Sculptra Aesthetic is a new type of facial injectable made from poly-L-lactic acid (a synthetic material that has been used safely for decades in resorbable stitches and as an injectable since 1999 in over 30 countries. It is biocompatible and biodegradable. Poly-L-lactic acid is the main ingredient in Sculptra Aesthetic), which helps to replace lost collagen. It helps correct shallow to deep facial wrinkles and folds that appear with aging by replacing lost collagen. Safety and effectiveness of Sculptra Aesthetic have not been evaluated in areas other than nasolabial wrinkles and folds in clinical trials.
How does Sculptra Aesthetic work?
Sculptra Aesthetic gradually replaces lost collagen
Sculptra Aesthetic works to replace lost collagen in a series of treatments administered by a Sculptra trained physician. On average, 3 injection sessions are needed over a period of a few months. The number of injection sessions and the number of injections per session vary from person to person.
Sculptra Aesthetic works within the deep dermis
Within the deep dermis, your skin's structure is reinforced as Sculptra Aesthetic helps to replace lost collagen. This reinforced collagen structure provides a foundation that gradually restores the look of fullness of your shallow to deep facial wrinkles and folds that has been depleted over time. The result? Sculptra Aesthetic is different because it gradually and subtly corrects these facial wrinkles. This can provide a refined, more youthful-looking appearance that can last up to 2 years. Individual results and treatment sessions may vary.
IMPORTANT SAFETY INFORMATION
You should not use Sculptra Aesthetic if you are allergic to any ingredient of the product or have a history of keloid formation or hypertrophic scarring. Sculptra Aesthetic should not be injected while you have an active skin infection or inflammation in the treatment area and should not be injected into the red area of the lip. Use in the skin near the eyes is not recommended.

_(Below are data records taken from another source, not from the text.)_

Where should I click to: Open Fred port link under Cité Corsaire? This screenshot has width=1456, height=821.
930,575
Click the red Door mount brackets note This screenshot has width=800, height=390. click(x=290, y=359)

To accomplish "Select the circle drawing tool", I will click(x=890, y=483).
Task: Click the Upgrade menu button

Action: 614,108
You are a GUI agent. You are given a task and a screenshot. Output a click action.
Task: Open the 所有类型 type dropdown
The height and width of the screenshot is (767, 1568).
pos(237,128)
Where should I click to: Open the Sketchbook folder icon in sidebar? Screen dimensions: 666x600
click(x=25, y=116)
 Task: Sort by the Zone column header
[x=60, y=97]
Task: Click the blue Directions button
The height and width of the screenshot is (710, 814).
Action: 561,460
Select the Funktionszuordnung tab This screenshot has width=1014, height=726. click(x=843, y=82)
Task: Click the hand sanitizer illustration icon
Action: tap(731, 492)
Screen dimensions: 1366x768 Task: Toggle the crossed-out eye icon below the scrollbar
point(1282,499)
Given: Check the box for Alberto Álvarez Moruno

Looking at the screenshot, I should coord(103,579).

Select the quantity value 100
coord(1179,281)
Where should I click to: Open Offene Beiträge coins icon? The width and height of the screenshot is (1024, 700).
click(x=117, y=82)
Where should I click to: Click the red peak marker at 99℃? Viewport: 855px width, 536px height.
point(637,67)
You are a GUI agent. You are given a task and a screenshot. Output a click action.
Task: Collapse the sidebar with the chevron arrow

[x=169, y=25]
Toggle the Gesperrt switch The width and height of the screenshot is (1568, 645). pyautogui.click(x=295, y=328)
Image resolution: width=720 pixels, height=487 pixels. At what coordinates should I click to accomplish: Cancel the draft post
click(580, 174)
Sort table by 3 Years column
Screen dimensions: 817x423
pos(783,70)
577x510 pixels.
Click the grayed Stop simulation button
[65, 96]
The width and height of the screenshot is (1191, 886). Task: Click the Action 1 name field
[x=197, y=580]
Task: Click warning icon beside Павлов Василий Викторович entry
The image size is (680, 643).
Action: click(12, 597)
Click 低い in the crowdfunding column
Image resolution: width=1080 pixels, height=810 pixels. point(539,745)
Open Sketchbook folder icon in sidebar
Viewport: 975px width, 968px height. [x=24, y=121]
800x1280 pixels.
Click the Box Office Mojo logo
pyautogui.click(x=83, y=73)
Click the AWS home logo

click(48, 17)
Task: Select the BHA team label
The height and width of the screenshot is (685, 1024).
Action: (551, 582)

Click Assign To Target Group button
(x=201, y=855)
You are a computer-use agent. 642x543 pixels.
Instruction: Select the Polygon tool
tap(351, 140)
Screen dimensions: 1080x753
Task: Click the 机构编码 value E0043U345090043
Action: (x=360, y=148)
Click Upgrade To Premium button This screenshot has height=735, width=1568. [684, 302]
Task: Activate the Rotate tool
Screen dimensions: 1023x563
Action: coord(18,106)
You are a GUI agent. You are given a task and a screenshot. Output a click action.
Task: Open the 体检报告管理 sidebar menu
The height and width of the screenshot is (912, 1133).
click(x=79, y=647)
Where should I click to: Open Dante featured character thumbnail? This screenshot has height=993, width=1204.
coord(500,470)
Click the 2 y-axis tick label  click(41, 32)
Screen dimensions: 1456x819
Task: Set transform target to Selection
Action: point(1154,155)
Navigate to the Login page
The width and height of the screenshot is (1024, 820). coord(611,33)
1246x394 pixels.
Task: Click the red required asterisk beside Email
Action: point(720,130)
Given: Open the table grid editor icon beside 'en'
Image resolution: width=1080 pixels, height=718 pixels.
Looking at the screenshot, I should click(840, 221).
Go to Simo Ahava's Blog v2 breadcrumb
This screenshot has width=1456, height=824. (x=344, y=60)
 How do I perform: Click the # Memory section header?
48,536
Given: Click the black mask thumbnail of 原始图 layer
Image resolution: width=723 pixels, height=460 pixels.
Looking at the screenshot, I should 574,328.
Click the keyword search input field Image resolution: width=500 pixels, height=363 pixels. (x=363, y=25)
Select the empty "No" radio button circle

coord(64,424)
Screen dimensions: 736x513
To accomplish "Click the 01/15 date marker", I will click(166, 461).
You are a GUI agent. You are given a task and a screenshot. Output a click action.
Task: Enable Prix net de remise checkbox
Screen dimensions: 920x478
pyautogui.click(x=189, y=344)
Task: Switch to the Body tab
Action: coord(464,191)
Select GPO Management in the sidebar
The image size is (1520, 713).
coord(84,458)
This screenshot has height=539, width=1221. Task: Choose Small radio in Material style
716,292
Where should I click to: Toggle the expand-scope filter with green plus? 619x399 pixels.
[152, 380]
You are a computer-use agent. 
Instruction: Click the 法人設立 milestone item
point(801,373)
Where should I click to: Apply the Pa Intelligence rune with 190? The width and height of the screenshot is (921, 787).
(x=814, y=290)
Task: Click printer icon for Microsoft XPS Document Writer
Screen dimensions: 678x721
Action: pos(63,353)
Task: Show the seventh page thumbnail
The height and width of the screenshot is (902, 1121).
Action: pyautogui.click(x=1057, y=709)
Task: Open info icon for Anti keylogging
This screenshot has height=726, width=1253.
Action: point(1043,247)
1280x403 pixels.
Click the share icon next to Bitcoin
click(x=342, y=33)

Side effects of Sculptra Aesthetic may include injection site discomfort, redness, bruising, bleeding, itching and swelling. Other side effects may include small lumps under the skin that are sometimes noticeable when pressing on the treated area. Larger lumps, some with delayed onset with or without inflammation or skin discoloration, have also been reported. In a key clinical study the numbers of small and larger lumps were low and most resolved without treatment.